The Trump administration finalized a substantial rollback of EPA rules and regulations under the Clean Water Act that will make it easier to discharge pollutant into America’s streams and waterways. The Clean Water Act was enacted in 1948 and significantly amended in 1972 with the goal to establish regulations around discharging pollutants into waterways in the United States. In 2015, the Obama administration enhanced the Clean Water Act by defining what bodies of water qualify for federal protection and regulation under the Act. This identified many small bodies of water, streams, and wetlands that through scientific studies were proven vital to the health of downstream rivers and bays. The new rollback removes many of the laws protecting water that were in place before the 2015 enhancement.

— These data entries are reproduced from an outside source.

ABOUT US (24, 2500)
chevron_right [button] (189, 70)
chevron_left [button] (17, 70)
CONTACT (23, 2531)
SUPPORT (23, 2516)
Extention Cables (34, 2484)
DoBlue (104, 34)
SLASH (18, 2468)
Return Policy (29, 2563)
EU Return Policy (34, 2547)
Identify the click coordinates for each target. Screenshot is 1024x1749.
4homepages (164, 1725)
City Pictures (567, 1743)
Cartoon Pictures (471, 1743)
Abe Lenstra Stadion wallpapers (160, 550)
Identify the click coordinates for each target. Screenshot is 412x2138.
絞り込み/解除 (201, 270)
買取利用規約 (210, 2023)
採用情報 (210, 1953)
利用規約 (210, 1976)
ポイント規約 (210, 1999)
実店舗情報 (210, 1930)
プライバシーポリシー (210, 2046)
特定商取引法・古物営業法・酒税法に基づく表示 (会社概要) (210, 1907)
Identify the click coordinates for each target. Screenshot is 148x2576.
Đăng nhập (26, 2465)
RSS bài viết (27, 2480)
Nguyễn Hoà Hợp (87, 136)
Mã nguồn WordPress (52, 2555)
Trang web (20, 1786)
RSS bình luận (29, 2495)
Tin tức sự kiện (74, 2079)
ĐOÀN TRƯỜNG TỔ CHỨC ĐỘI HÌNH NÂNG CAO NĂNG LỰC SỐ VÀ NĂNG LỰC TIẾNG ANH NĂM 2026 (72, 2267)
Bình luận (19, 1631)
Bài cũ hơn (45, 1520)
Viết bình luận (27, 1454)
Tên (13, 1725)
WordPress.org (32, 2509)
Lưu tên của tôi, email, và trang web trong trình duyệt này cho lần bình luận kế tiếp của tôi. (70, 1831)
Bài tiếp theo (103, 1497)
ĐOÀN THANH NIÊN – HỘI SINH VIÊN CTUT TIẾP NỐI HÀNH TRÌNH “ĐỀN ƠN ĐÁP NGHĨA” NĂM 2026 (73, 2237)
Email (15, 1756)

Experts have nicknamed the rollback the ‘Dirty Water Rule’. Even the Science Advisory Board to the Trump administration advised that the law would be harmful to the environment stating, “the SAB finds that the proposed Rule lacks scientific justification, while potentially introducing new risks to human and environmental health.”

How Does it Affect You?

Dirty water affects us all as we need water to survive. With added pollutants potentially going into our source of drinking water, we would either be at risk of drinking it or potentially pay more for cities to enhance filtering requirements to filter the added pollutants out.

My family, including my dogs, go on multiple walks through our local rivers and streams in the summer. It is the perfect way to stay cool and enjoy the outdoors. If many of those local streams are no longer protected by federal regulations prohibiting water, then it no longer allows us to feel safe in those waterways.

What Can You Do?

Staying aware of the issues and voicing your concerns to congressional representatives can be the first step. If the federal government is pushing restrictions of the polluting of waterways to state regulations, then all that are concerned should contact their governor to voice their concern. Make it personal, and state how the change is directly affecting you. The more voices heard, the more likely it is that the message gets across.